WHAT THE EXERCISE ASKS: Render everything from the start of the data down to and including the line containing "point(1492,918)" as a JSON list of strings, one string per line, with blank lines omitted.

____________________

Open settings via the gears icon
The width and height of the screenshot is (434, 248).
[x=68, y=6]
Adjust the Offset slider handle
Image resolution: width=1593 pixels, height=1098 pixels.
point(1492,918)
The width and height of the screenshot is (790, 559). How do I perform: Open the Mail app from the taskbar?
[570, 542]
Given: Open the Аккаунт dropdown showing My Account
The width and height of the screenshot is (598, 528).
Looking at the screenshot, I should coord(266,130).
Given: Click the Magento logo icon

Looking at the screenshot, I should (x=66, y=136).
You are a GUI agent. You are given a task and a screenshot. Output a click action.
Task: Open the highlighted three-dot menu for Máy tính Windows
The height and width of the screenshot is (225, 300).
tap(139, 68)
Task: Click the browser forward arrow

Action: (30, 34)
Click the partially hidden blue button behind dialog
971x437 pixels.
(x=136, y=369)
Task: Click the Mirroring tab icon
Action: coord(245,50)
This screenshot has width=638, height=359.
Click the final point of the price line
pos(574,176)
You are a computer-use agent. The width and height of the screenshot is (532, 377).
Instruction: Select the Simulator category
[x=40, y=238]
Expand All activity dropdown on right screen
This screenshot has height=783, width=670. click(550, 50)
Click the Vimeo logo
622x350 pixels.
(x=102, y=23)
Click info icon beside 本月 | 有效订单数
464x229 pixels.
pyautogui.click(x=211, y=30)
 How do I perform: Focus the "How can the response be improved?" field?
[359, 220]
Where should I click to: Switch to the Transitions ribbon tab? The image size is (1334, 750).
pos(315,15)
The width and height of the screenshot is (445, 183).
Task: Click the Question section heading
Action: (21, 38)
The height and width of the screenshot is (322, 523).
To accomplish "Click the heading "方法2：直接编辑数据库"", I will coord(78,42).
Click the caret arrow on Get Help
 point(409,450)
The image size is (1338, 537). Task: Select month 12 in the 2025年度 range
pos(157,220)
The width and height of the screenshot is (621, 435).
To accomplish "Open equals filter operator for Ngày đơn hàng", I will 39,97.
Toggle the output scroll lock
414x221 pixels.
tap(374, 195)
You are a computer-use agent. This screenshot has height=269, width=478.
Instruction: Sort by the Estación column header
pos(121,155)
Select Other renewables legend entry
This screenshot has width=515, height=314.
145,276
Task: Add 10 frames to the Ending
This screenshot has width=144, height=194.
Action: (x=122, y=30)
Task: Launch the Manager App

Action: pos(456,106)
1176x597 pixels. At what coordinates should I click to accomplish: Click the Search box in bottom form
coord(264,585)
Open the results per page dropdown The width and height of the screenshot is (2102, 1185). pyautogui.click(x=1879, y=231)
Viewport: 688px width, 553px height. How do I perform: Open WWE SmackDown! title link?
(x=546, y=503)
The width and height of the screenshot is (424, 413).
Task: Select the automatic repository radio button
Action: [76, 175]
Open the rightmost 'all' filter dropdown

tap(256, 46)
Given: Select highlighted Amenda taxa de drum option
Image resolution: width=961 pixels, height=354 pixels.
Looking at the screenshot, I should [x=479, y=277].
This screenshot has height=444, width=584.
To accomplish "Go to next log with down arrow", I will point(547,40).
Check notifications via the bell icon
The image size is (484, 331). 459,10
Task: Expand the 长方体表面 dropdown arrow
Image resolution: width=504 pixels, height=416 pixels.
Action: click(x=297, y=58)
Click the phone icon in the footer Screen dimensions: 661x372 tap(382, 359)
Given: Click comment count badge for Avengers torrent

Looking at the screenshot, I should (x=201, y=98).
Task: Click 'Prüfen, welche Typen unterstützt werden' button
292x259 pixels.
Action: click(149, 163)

____________________

WORKED SOLUTION:
[
  "Open settings via the gears icon",
  "The width and height of the screenshot is (434, 248).",
  "[x=68, y=6]",
  "Adjust the Offset slider handle",
  "Image resolution: width=1593 pixels, height=1098 pixels.",
  "point(1492,918)"
]